モルドヴィン諸語用の文字(Mordvin letters)
この小分類にはキリル文字のうち、モルドヴィン諸語(モクシャ語)の表記にかつて用いられていた文字を収録している。ISO 10754(フランス語: ISO_10754)を典拠としてUnicodeのバージョン5.1で追加された。
クルド語用の文字(Kurdish letters)
この小分類にはキリル文字のうち、アルメニア国内でのクルド語の表記に用いる文字を収録している。なお、アルメニアの主要言語であるアルメニア語はアルメニア文字を用いるが、少数民族であるクルド人の話すクルド語についてはアルメニアがかつてソビエト連邦の構成国であったためキリル文字を使用している。また、他の地域(トルコ、イラン、イラクなど)でのクルド語の表記には主にラテン文字またはアラビア文字を用いる。ISO 10754(フランス語: ISO_10754)を典拠としてUnicodeのバージョン5.1で追加された。
アレウト語用の文字(Aleut letters)
この小分類にはキリル文字のうち、19世紀ごろのアレウト語の表記に用いられていた文字を収録している。これらの文字は1980年代にU+04C3 Ӄ / U+04C4 ӄに置き換えられて廃字となった。Unicodeのバージョン5.1で追加された。
チュヴァシ語用の文字(Chuvash letters)
この小分類にはキリル文字のうち、チュヴァシ語の表記にかつて用いられていた文字を収録している。
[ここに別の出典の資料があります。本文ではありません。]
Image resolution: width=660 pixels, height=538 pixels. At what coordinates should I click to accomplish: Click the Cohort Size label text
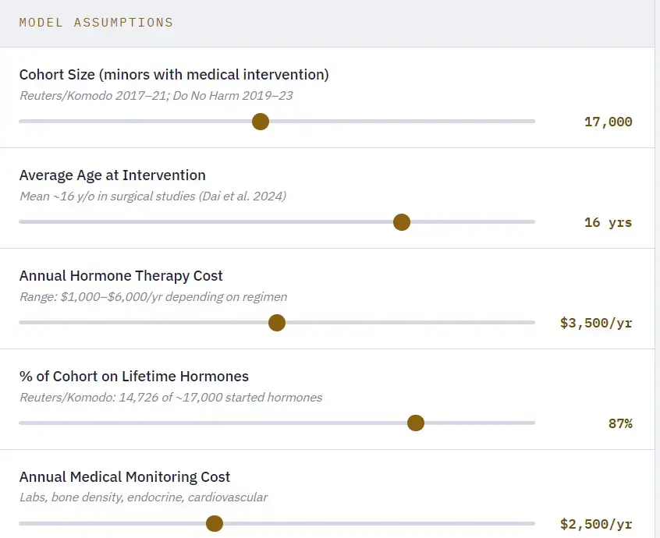coord(174,75)
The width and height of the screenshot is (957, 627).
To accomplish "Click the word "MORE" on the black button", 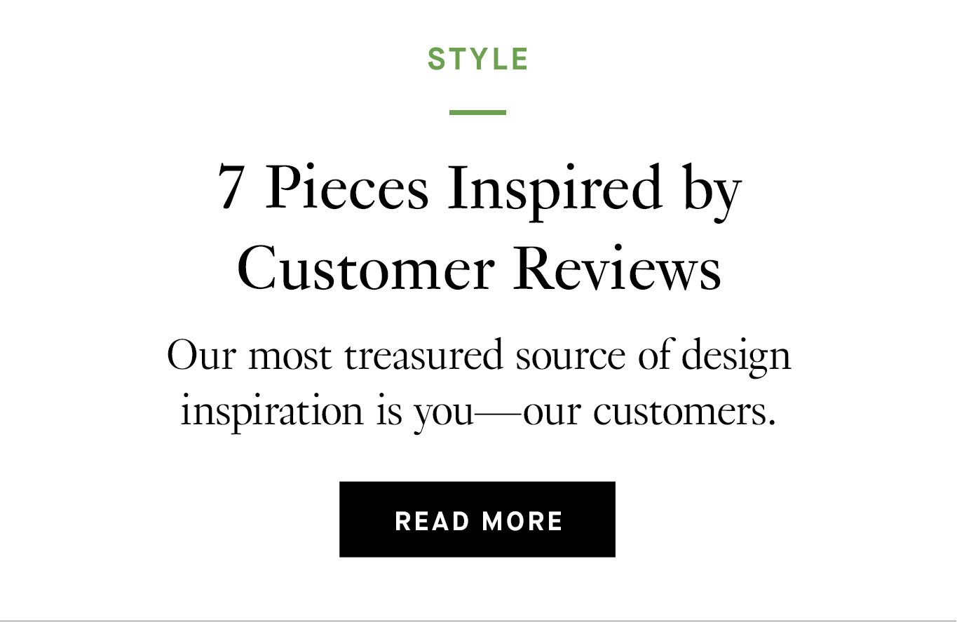I will 522,521.
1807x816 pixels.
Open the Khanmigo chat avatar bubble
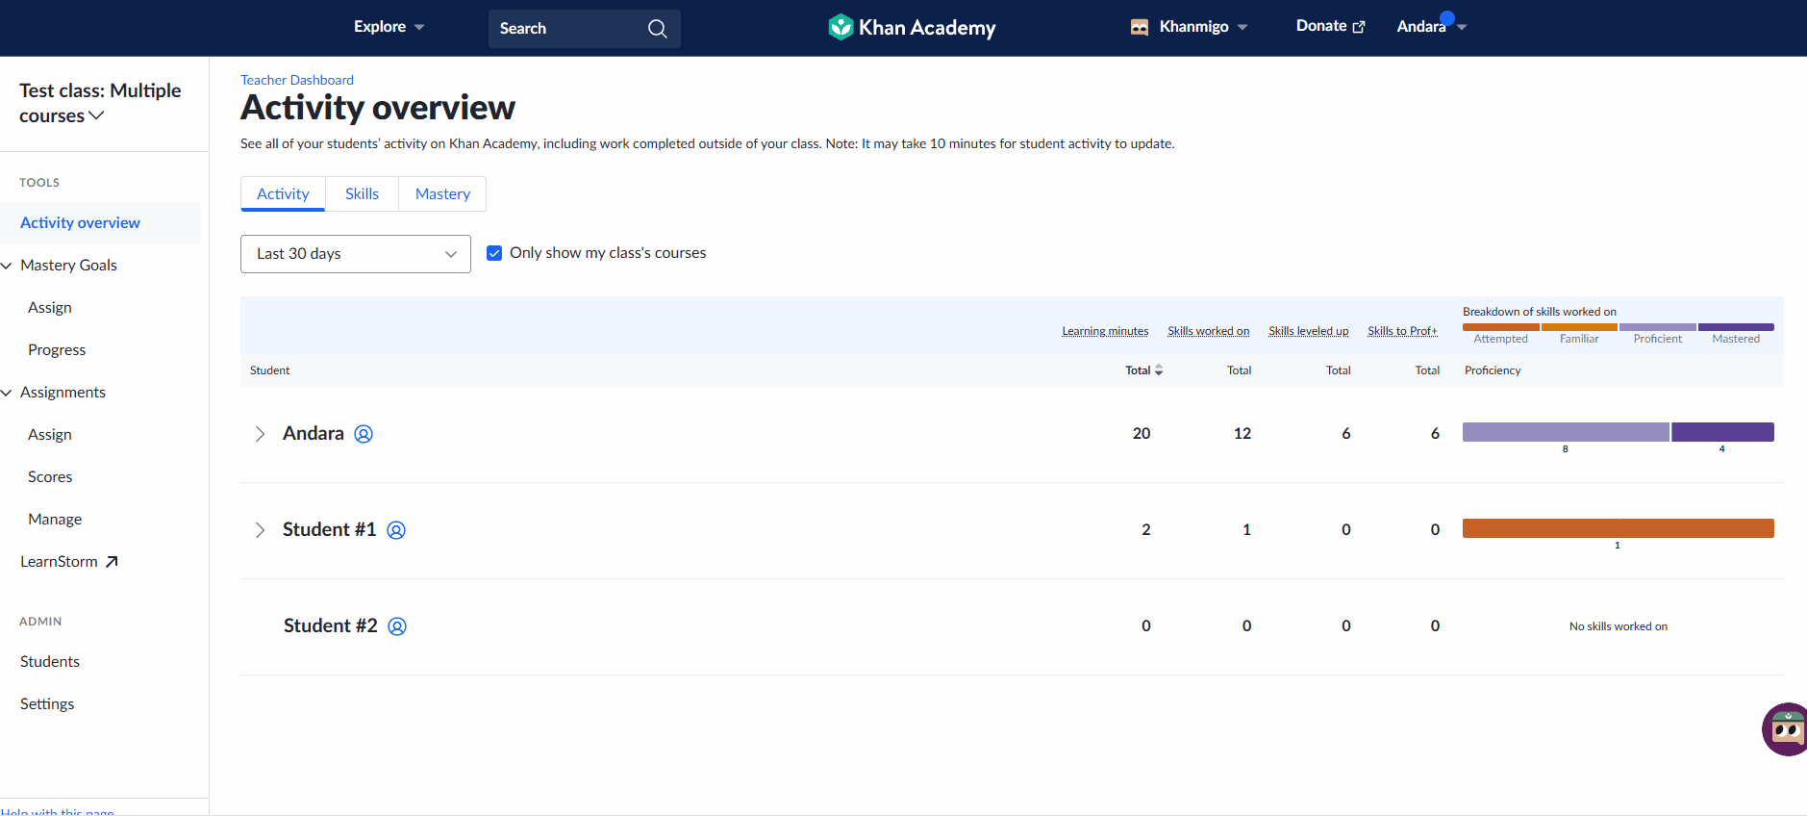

学校検査官であったИван Яковлевич Яковлевイヴァン・ヤコヴレフ(英語: Ivan_Yakovlev)[12]が発案した文字で、[2]1873–1938の間使用されていた。ISO 10754(フランス語: ISO_10754)を典拠としてUnicodeのバージョン5.1で追加された。
アブハズ語用の文字(Abkhaz letters)
この小分類にはキリル文字のうち、アブハズ語の表記に用いる文字を収録している。[5]Unicodeのバージョン5.2で追加された。
アゼルバイジャンの文字(Azerbaijani letters)
この小分類にはキリル文字のうち、アゼルバイジャンにおけるムスリム・タート語及びユダヤ・タート語の表記に用いられる文字を収録している。小分類名は"Azerbaijani letters"となっているが、アゼルバイジャン語用の文字ではない。[6]Unicodeのバージョン6.0で追加された。
ウィルタ語用の文字(Orok letters)
この小分類にはキリル文字のうち、樺太東岸に住むウィルタが話すウィルタ語の表記に用いる文字を収録している。[7]Unicodeのバージョン7.0で追加された。